Apache Hadoop is emerging as the de facto standard for Big Data
processing, however, deployment and operational complexity, the
need for dedicated hardware, and concerns about security and
service level assurance prevent many enterprises from leveraging
the power of Hadoop. By decoupling Apache Hadoop nodes from the
underlying physical infrastructure, VMware can bring the benefits
of cloud infrastructure – rapid deployment,
high-availability, optimal resource utilization, elasticity, and
secure multi-tenancy to Hadoop.
Available for free download under the Apache 2.0 license,
Serengeti is a “one-click” deployment toolkit that
allows enterprises to leverage the VMware vSphere platform to
deploy a highly available Apache Hadoop cluster in minutes,
including common Hadoop components like Apache Pig and Apache Hive.
As per the company, by using Serengeti to run Hadoop on VMware
vSphere, enterprises can easily leverage the high-availability,
fault tolerance and live migration capabilities of the
world’s most trusted, widely deployed virtualization platform
to enable the availability and manageability of Hadoop
clusters.
“Hadoop must become friendly with the technologies and
practices of enterprise IT if it is to become a first-class citizen
within enterprise IT infrastructure. The resource-intensive nature
of large Big Data clusters make virtualization an important piece
that Hadoop must accommodate,” said Tony Baer, Principal
Analyst at OVUM. “VMware’s involvement with the Apache
Hadoop project and its new Serengeti Apache project are critical
moves that could provide enterprises the flexibility that they will
need when it comes to prototyping and deploying Hadoop.”
To further simplify and speed enterprise use of Apache Hadoop,
VMware is working with the Apache Hadoop community to contribute
changes to the Hadoop Distributed File System (HDFS) and Hadoop
MapReduce projects to make them “virtualization-aware,”
so that data and compute jobs can be optimally distributed across a
virtual infrastructure.
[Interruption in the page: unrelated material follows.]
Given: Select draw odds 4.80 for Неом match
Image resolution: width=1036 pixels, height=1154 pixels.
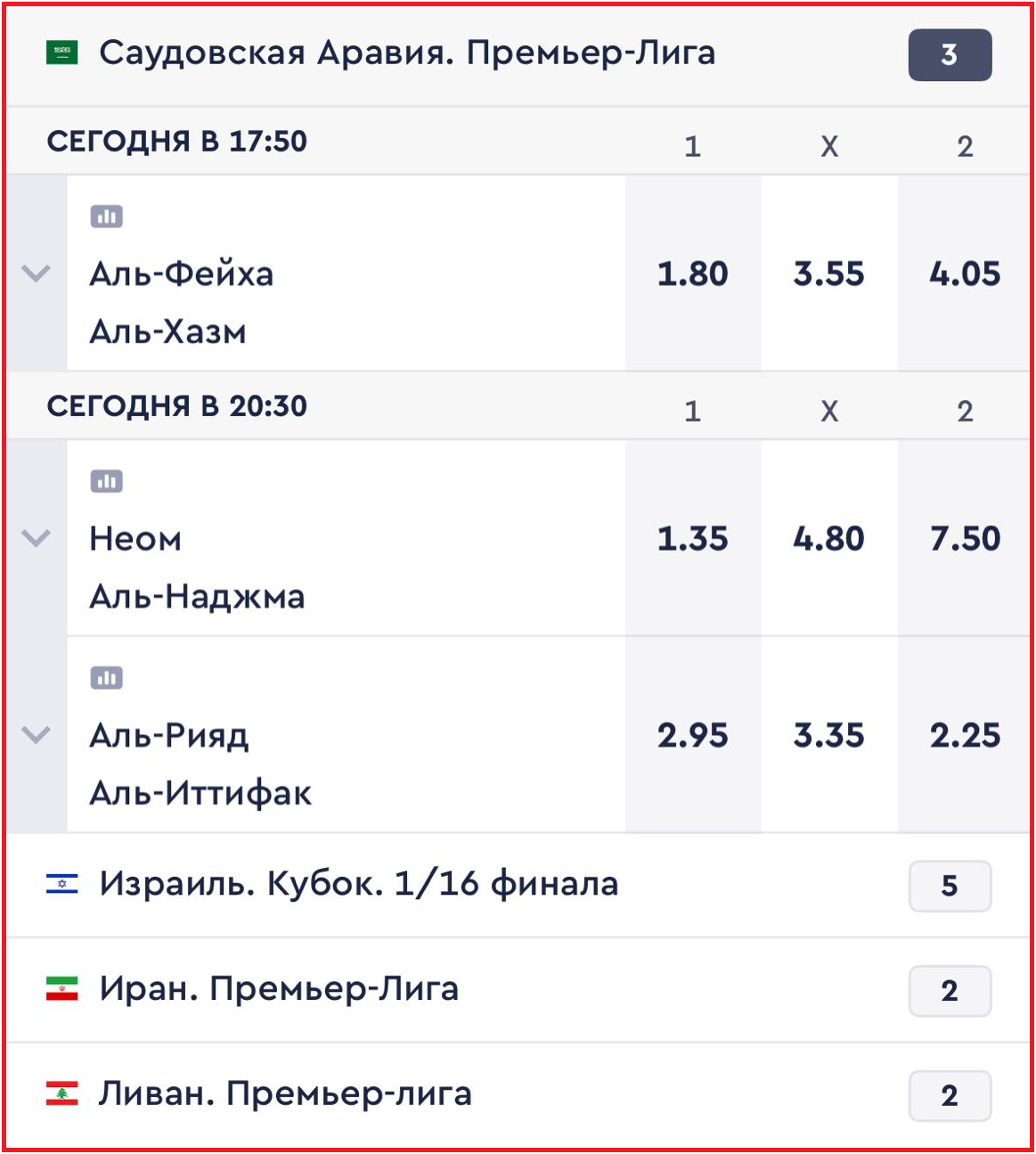Looking at the screenshot, I should pyautogui.click(x=829, y=538).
These changes will enable enterprises to
achieve a more elastic, secure and high available Hadoop
cluster.
VMware is also announcing updates to Spring for Apache Hadoop,
an open source project first launched in February of 2012 to make
it easy for enterprise developers to build distributed processing
solutions with Apache Hadoop. These updates allow Spring developers
to easily build enterprise applications that integrate with the
HBase database, the Cascading library, and Hadoop security.
Together, these projects and contributions are designed to help
accelerate Hadoop adoption and enable enterprises to leverage Big
Data analytics applications, such as Cetas, to obtain real-time,
intelligent insight into large quantities of data.